Many scientists believe that cellulose, the most common organic compound on earth, has enough energy to be the next source for biofuels -- if a procedure to effectively break it down could be devised. Cellulose is a cell wall component that gives plants their rigidity.
Kathrin Schrick, assistant professor in Kansas State University's Division of Biology, has been awarded nearly $900,000 for the next four years from the National Science Foundation to investigate the role sterols, fat-soluble molecules, play in the cell's production of cellulose.
"If we can understand how it is made and how to break it down into simple sugars, then we can generate energy," Schrick said. "We know that sterols are important in making cellulose, but we are not clear how they work. This grant is funding research that should help us with that."
Cellulose is composed of complex fibers made of sugar. Since its strength functions to keep plant tissue sturdy, it also makes it difficult to break down, Schrick said. It requires harsh pretreatment and expensive enzymes, so Schrick hopes her research will provide an understanding of how cellulose is made, which might give insight on how to break it down more easily.
"Not even the structure of cellulose synthase, the enzyme responsible for activating cellulose machinery, is known. We can model it, we can imagine how it looks but we don't really know, and we know even less about how it functions," Schrick said.
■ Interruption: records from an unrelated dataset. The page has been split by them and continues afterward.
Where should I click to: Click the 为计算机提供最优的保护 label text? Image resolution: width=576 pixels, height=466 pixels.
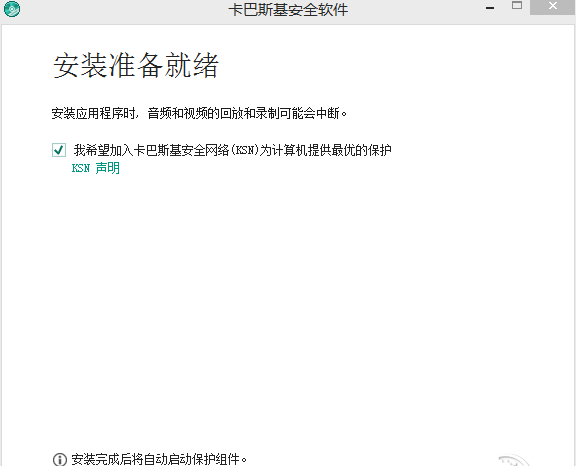pos(325,150)
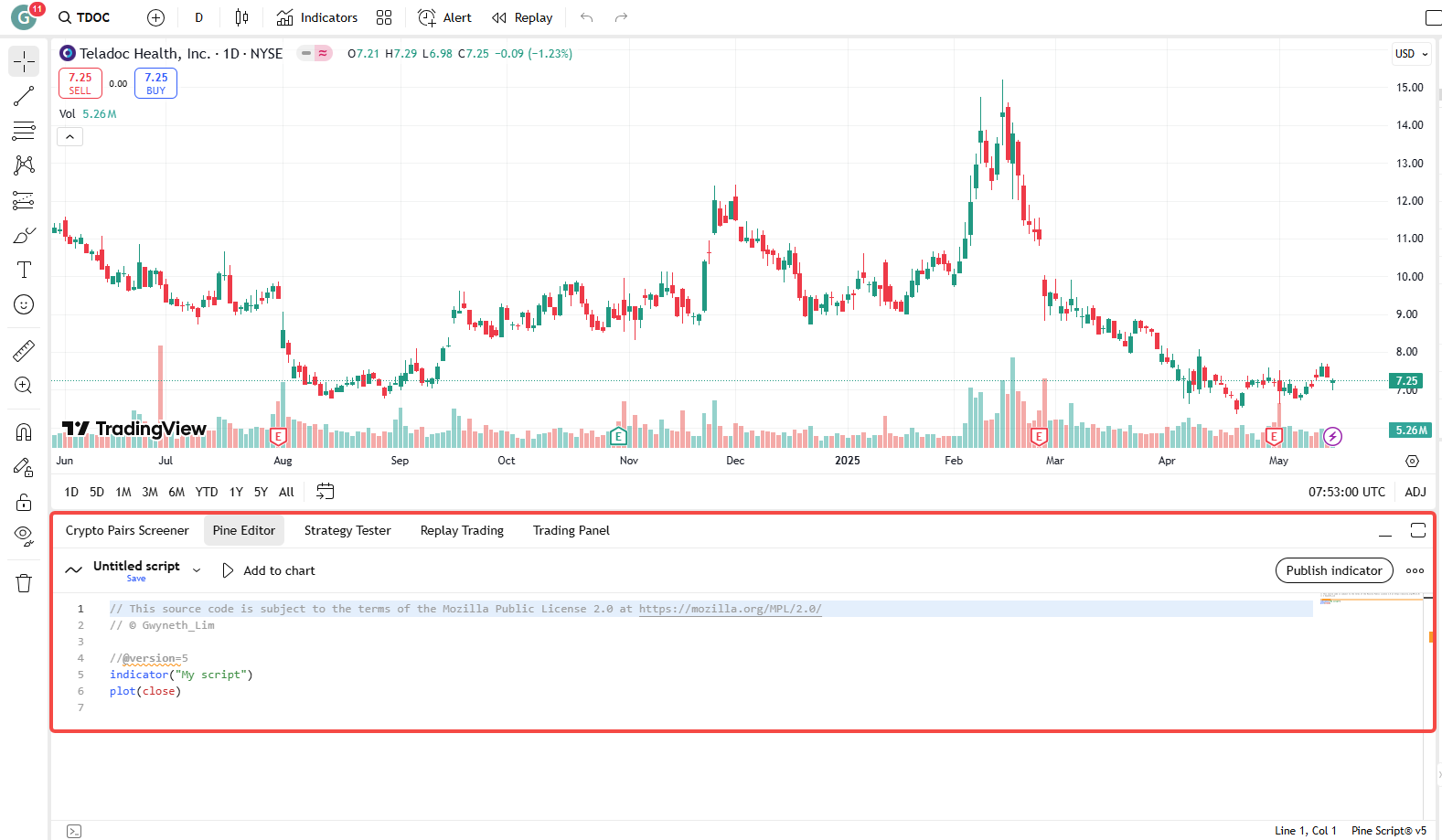Expand the Untitled script dropdown arrow
1442x840 pixels.
click(197, 570)
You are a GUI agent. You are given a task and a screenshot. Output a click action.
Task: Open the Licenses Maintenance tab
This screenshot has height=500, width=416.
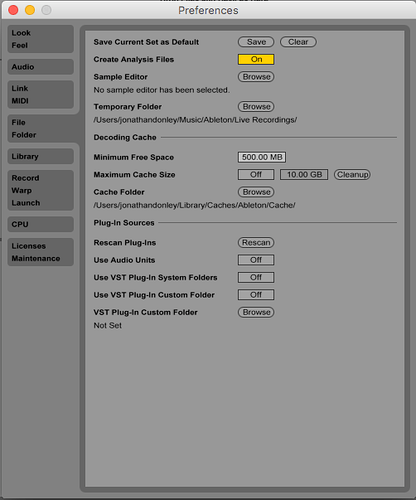tap(40, 252)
Schrick has two hypotheses for sterols' association with the cellulose machinery. She believes that sterols either help to stabilize the construction of cellulose, or they transfer glucose residues to the machinery to make cellulose.
"We know that the machinery that builds cellulose sits in the plasma membrane. Our hypothesis is that the protein complex that makes cellulose actually needs to directly interact with sterols to function properly," she said.
Her hypotheses came from her discovery of a mutation in a dwarf Arabidopsis plant, a common model species used in scientific research. The mutant plant produces about 50 percent less cellulose than normal plants, causing the plant to be smaller and unable to reach maturity in the wild. Schrick went on to discover that mutations in several enzymes, required for the biosynthesis of sterols, affect the amount of cellulose produced.
"The sterol biosynthesis mutants have shown us that sterols are critical for cellulose synthesis, but we still don't understand why. We are using the latest tools to solve the problem at the molecular level, which will potentially lead to advances in the development of biofuels," she said.
Schrick is collaborating with several scientists nationally and internationally. Among them are Seth DeBolt at the University of Kentucky, a co-principle investigator on the grant, and Vincent Bulone at the Division of Glycosciences in the Royal Institute of Technology in Stockholm, Sweden.
Bulone was one of the first scientists to efficiently synthesize cellulose outside of the cell by gathering all the necessary components needed to build cellulose fibers in a test tube. The level of cellulose synthase activity achieved in Bulone's lab represents the highest proportion of cellulose reported from in vitro synthesis to date, Schrick said.